Data Streaming Integration Terms

Vertica integrates with data streaming applications through a number of components. To use Vertica with data streaming, you should be familiar with these terms.

Terminology

Term Description
Host A data streaming server.
Source A feed of messages in a common category which streams into the same Vertica target tables. In Apache Kafka, a source is known as a topic.
Partition Unit of parallelism within data streaming. Data streaming splits a source into multiple partitions, which can each be served in parallel to consumers such as a Vertica database. Within a partition, all messages are ordered chronologically.
Offset An index into a partition.
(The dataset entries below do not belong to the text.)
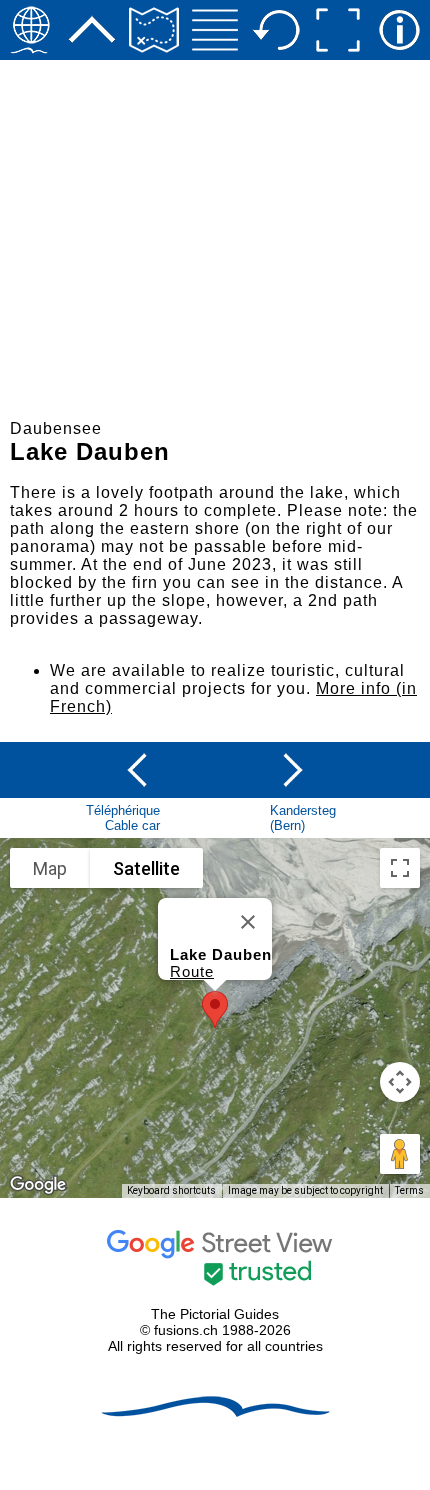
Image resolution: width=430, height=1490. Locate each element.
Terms (409, 1190)
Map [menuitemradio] (50, 868)
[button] (215, 1009)
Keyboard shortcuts (171, 1190)
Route (192, 971)
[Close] (248, 922)
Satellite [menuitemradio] (146, 868)
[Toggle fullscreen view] (400, 868)
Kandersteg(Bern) (303, 818)
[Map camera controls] (400, 1082)
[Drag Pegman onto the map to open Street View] (400, 1154)
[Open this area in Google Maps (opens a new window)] (38, 1185)
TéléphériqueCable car (123, 818)
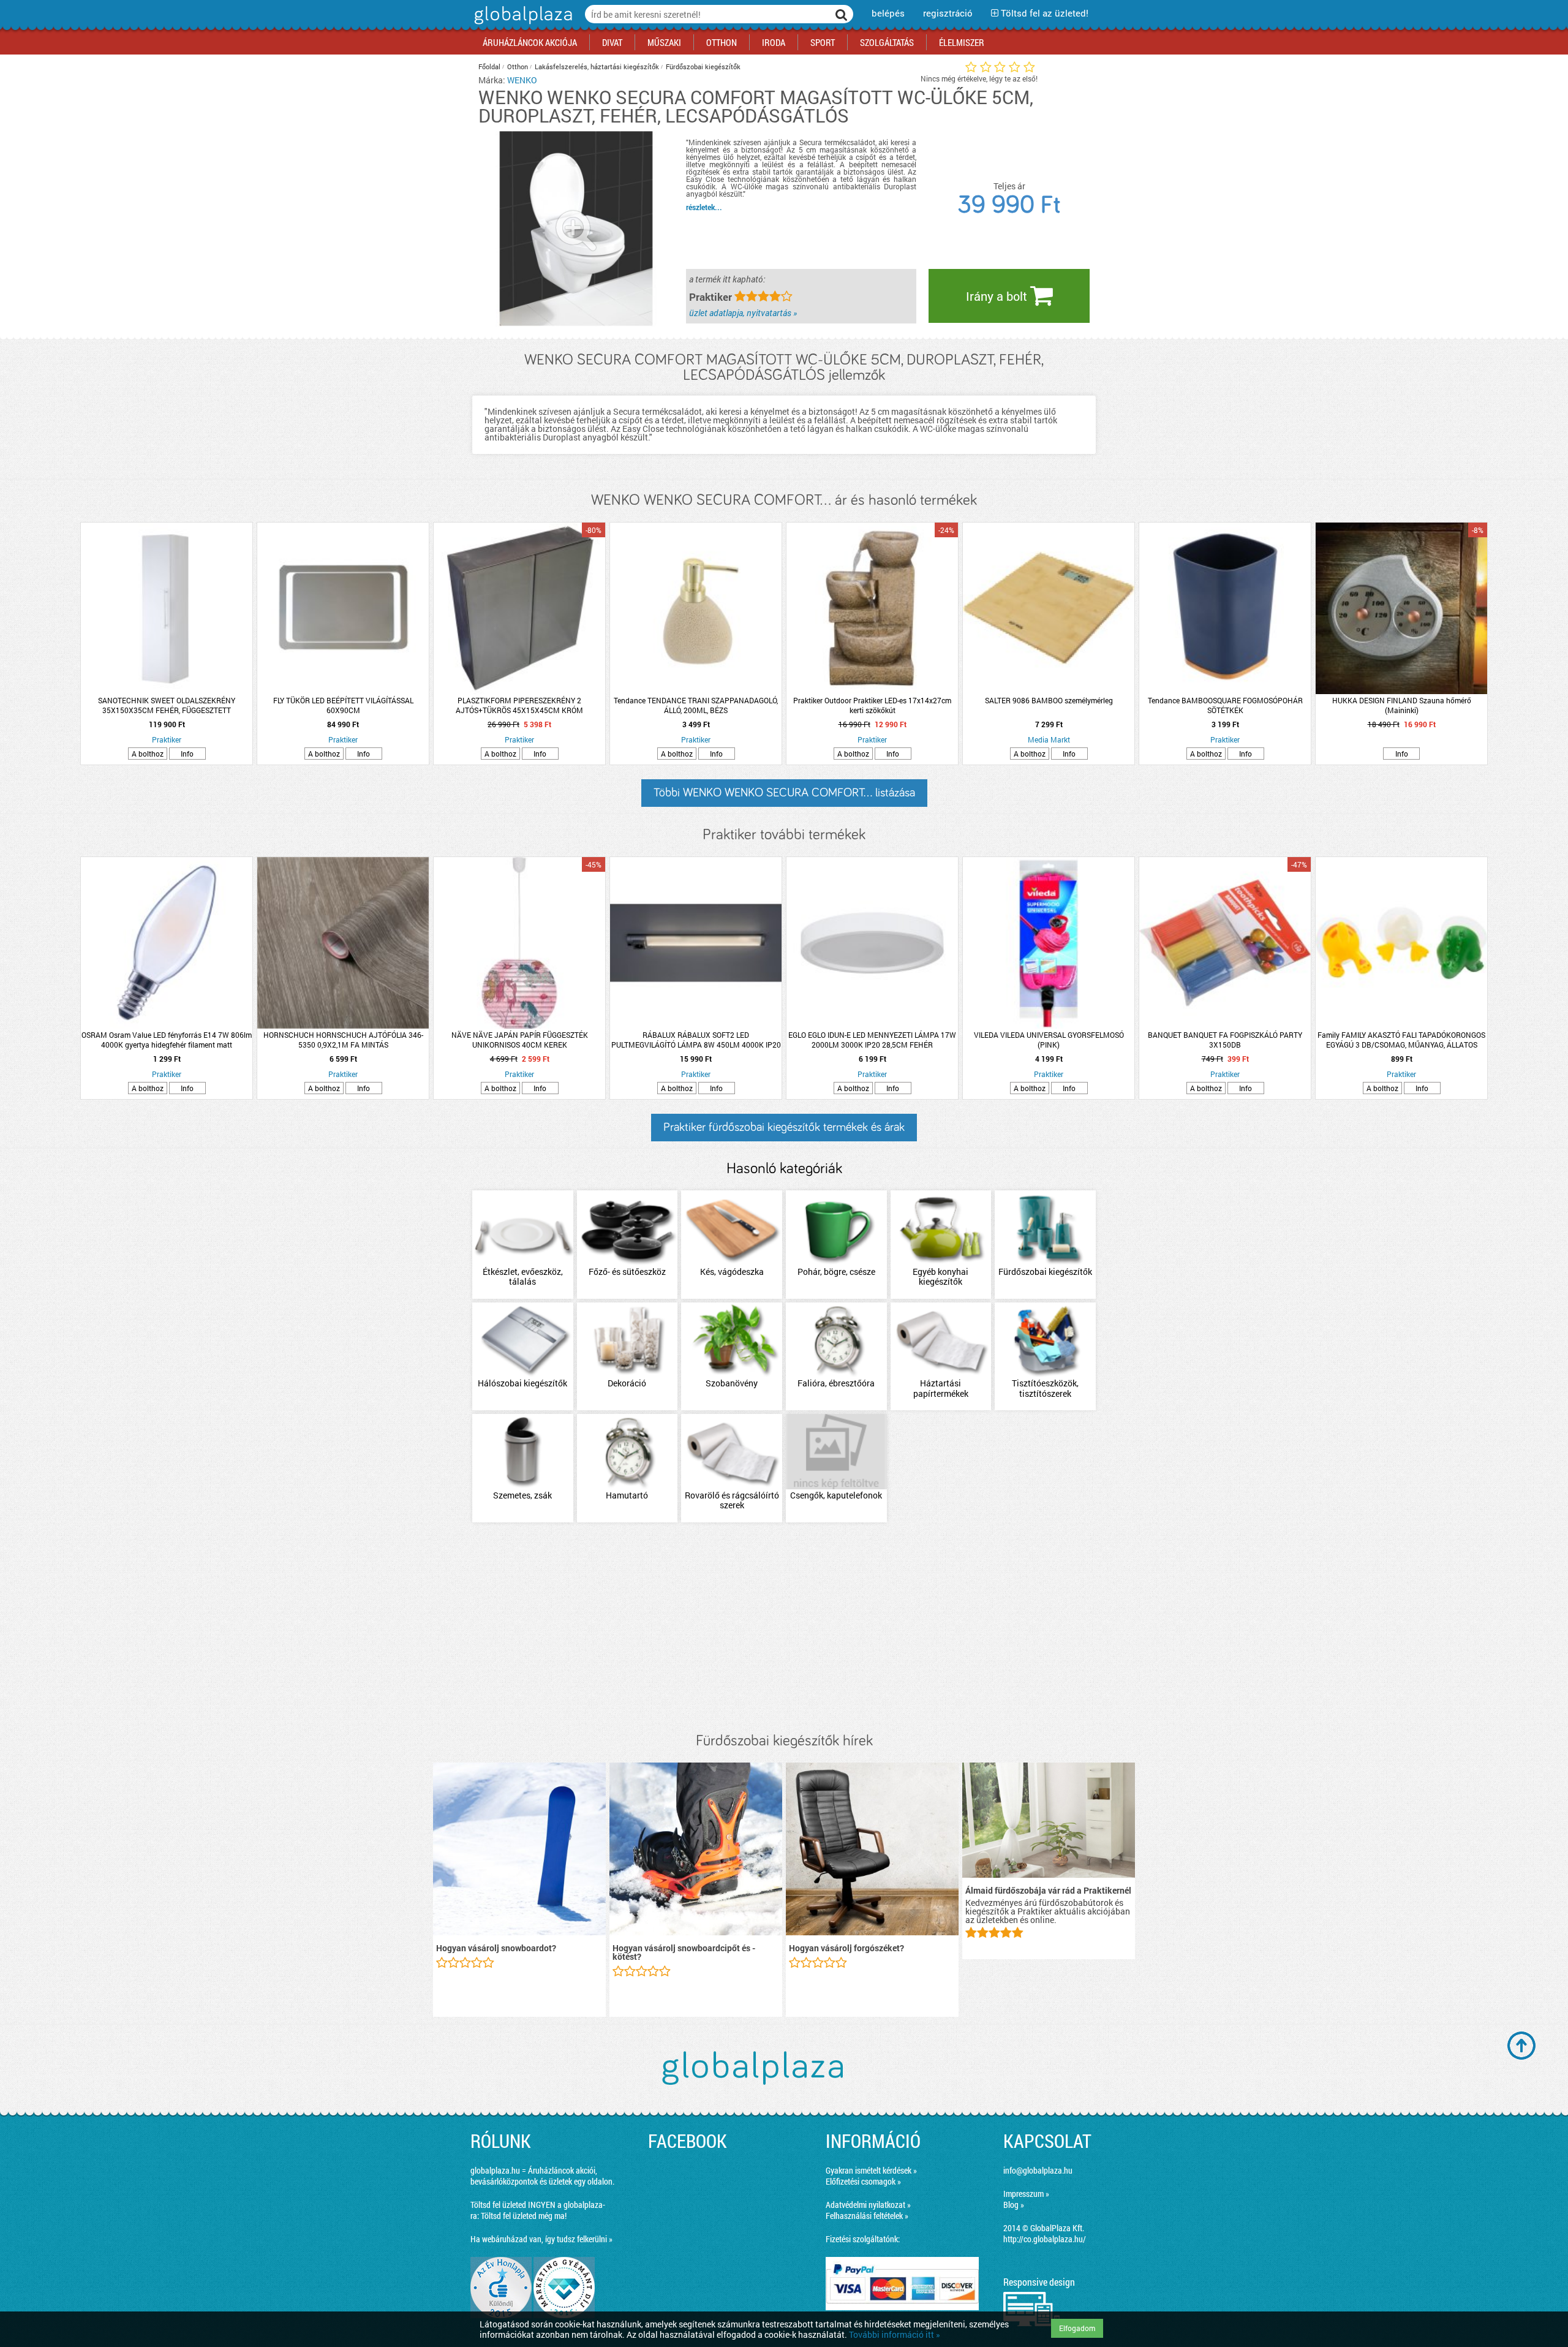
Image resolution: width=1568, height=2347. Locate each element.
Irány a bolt (998, 296)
This index is the position within an ordered queue of messages, not an index into an opaque byte stream.
Message A unit of data within data streaming. The data is typically in JSON or AVRO format. Messages are loaded as rows into Vertica tables, and are uniquely identified by their source, partition, and offset.

Data Loader Terminology

Data Loader Term Description

Job scheduler

A tool for continuous loading of data from data streaming into Vertica.
Micro-batch A pair of statements that: a) load data from all sources configured for this micro-batch into a Vertica target table; and b) update the progress within the streams. Being an atomic transaction, the micro-batch rolls back if any part of these operations fail so that each message is loaded exactly once.
Frame

Duration of time in which the scheduler will attempt to load each configured source once.

Stream

A feed of messages that is identified by a source and partition.

The offset uniquely identifies the position within a particular source-partition stream.

Lane

A thread within a job scheduler instance that issues micro-batches to perform the load.

The number of lanes available is based on the PlannedConcurrency of the job scheduler's resource pool. Multiple lanes allow for parallelism of micro-batches during a frame.